Though vertebral defect devices have proven useful in the lumbar or thoracic spine 104, 106, posterior and transforaminal placement (A, B, C, D) of any device is too dangerous in the cervical spine 102. Some cylindrical bone grafts and devices have also been associated with increased subsidence and kyphotic deformities, particularly in the cervical area. Subsidence is the sinking of devices or structural bone grafts into adjacent vertebral bodies.
Interbody devices have been constructed with polymers such as PEEK and carbon fiber/PEEK combinations. These devices have the advantage of minimal interference with future imaging studies whether by x-ray, CT scan, or MRI scan. Such devices usually have simple implanted metal markers in front and back to allow limited visualization of their position with x-rays or the like. Such devices are made with thick, vertically straight walls to provide support strength, but once they subside a small amount the straight walls offer no effective resistance to excessive subsidence. The surface area provided for fusion is also limited by the thick walls. Polymer material in current use does not allow construction of sharp edges and fixation elements and does not allow for varied shapes which might solve many of the problems with subsidence.

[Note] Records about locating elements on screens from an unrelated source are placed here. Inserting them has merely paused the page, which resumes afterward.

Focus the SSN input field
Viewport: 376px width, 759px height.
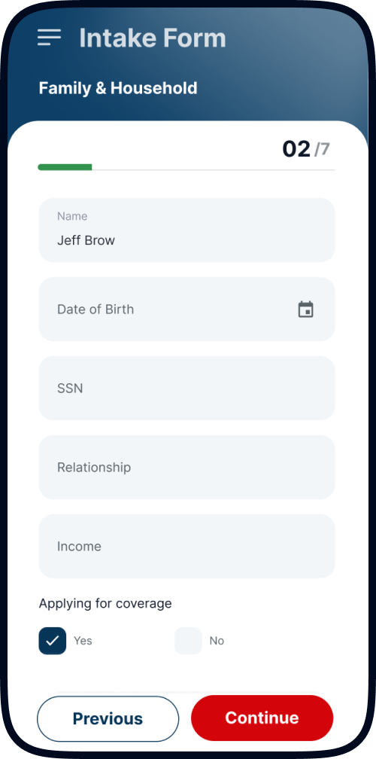pyautogui.click(x=186, y=389)
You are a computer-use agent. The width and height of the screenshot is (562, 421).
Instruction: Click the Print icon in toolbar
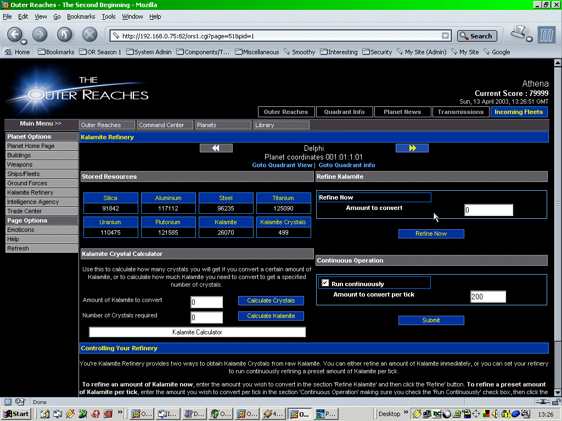pos(518,33)
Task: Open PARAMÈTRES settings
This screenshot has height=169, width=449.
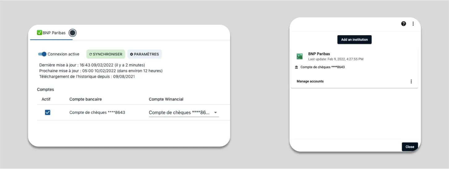Action: (x=144, y=54)
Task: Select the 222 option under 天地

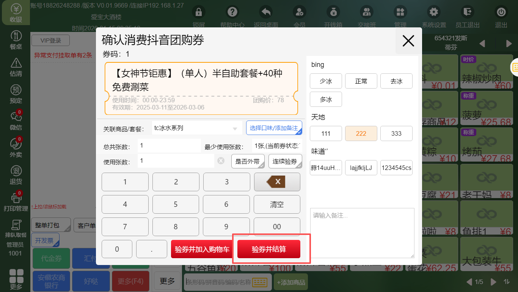Action: 361,133
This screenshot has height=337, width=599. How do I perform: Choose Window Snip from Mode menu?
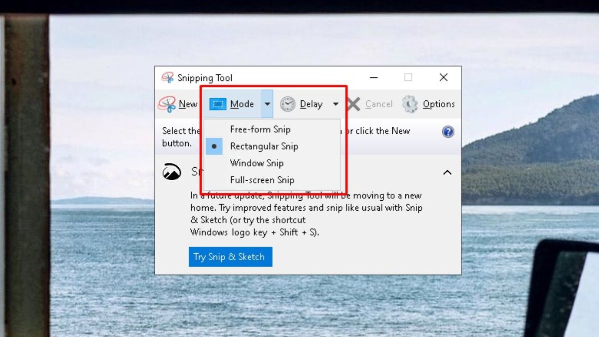click(x=257, y=163)
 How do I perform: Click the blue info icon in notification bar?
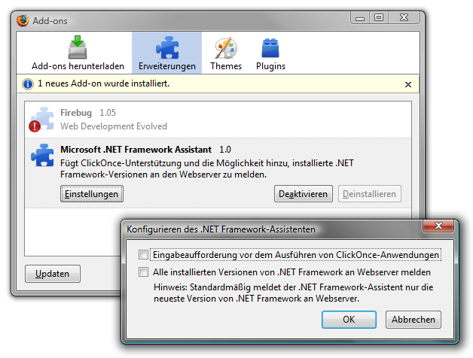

In the cervical spine 102, it is known in the art that the addition of an anterior plate will limit subsidence and kyphotic deformity, but this adds cost and is not always successful. Complications such as backing out of fixation screws and screw and plate breakage have been significant problems. Anterior plates are difficult to install if more than two disk levels are fused, and may add to dysphagia. In addition, such a plate occupies much of the anterior surface of the superior and inferior vertebral bodies, and there is data to suggest that proximity of the plate to the adjacent disks promotes more rapid degenerative changes. If surgery is required at an adjacent level, it is almost always necessary to remove the plate to perform the surgery, which increases complexity and morbidity when further surgery is required.
It is therefore desirable to provide a cervical fixation device designed to achieve rapid fixation while preventing excessive subsidence. The device should eliminate the need for ancillary stabilization devices such as anterior cervical plates and should be completely or nearly completely contained within the confines of the disk space. The device should have excellent support strength, but limit the amount of interference with future imaging studies.